可见，node_exporter默认开放端口为9100，运行后访问http://ip:9100/metrics，能够成功返回数据即可

配置参考：

–collector.diskstats.ignored-devices="^(ram|loop|fd|(h|s|v|xv)d[a-z]|nvme\d+n\d+p)\d+$"
#通过正则表达式忽略某些磁盘的信息收集

–collector.filesystem.ignored-mount-points="^/(dev|proc|sys|var/lib/docker/.+)($|/)"
#通过正则表达式忽略某些文件系统挂载点的信息收集

–collector.filesystem.ignored-fs-types="^(autofs|binfmt_misc|bpf|cgroup2?|configfs|debugfs|devpts|devtmpfs|fusectl|hugetlbfs|mqueue|nsfs|overlay|proc|procfs|pstore|rpc_pipefs|securityfs|selinuxfs|squashfs|sysfs|tracefs)$"
#通过正则表达式忽略某些文件系统类型的信息收集

–collector.netclass.ignored-devices="^$"
#通过正则表达式忽略某些网络类的信息收集

–collector.netdev.ignored-devices="^$"
#通过正则表达式忽略某些网络设备的信息收集

–collector.netstat.fields="^$"
#通过正则表达式配置需要获取的网络状态信息

–collector.vmstat.fields="^(oom_kill|pgpg|pswp|pg.fault)."
#通过正则表达式配置vmstat返回信息中需要收集的选项

5.1.2 采集配置

在prometheus.yml中添加Job，targets指向已运行node-expoter的主机

  - job_name: 'linux-node'
    static_configs:
      - targets: 
        - 10.**.**.**:9100
        - 10.**.**.**:9100
  # 采集node exporter监控数据

5.1.3 仪表板配置

1 Node Exporter for Prometheus Dashboard CN v20201010 by StarsL.cnhttps://grafana.com/grafana/dashboards/8919

资源明细页截图

注意事项：

导入看板后，请根据实际情况在看板右上角点击Dashboard settings–Variables设置好变量：

默认已经设置并关联好job，hostname，node这3个变量。

$node取值node_exporter的instance，IP:端口格式。

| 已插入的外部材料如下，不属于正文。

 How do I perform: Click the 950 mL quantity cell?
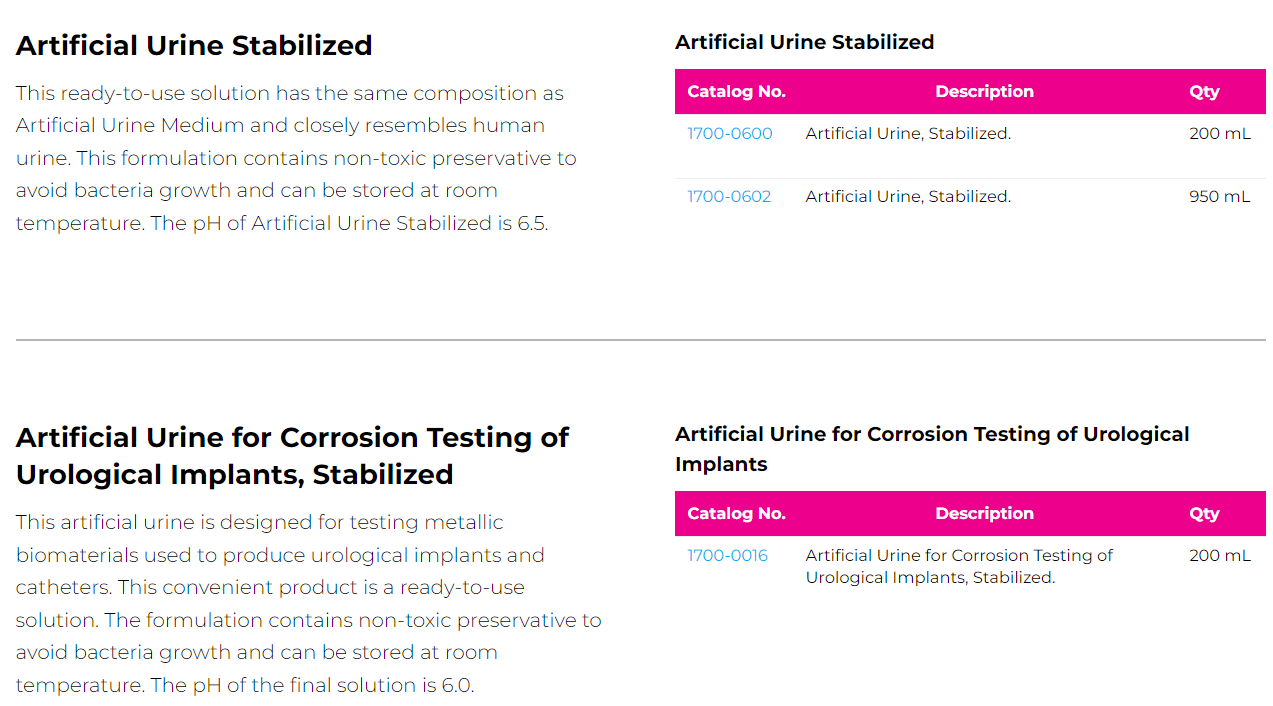[x=1219, y=197]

大部分查询关联了这个变量，请确保该变量有效！
$maxmount用来查询当前主机的最大分区，默认只获取ext.*和xfs类型的分区。

5.2 windows_exporter 配置

5.2.1 实例部署

windows_exporter，需要在每个Windows实例上部署，可以从https://github.com/prometheus-community/windows_exporter/releases/ 中下载msi文件进行安装，亦可以下载exe文件直接执行。

软件运行后访问http://ip:9182/metrics，能够成功返回数据即可。

**注意： ** windows_exporter 不能用于Win7及Windows 2008 R2 以前的版本。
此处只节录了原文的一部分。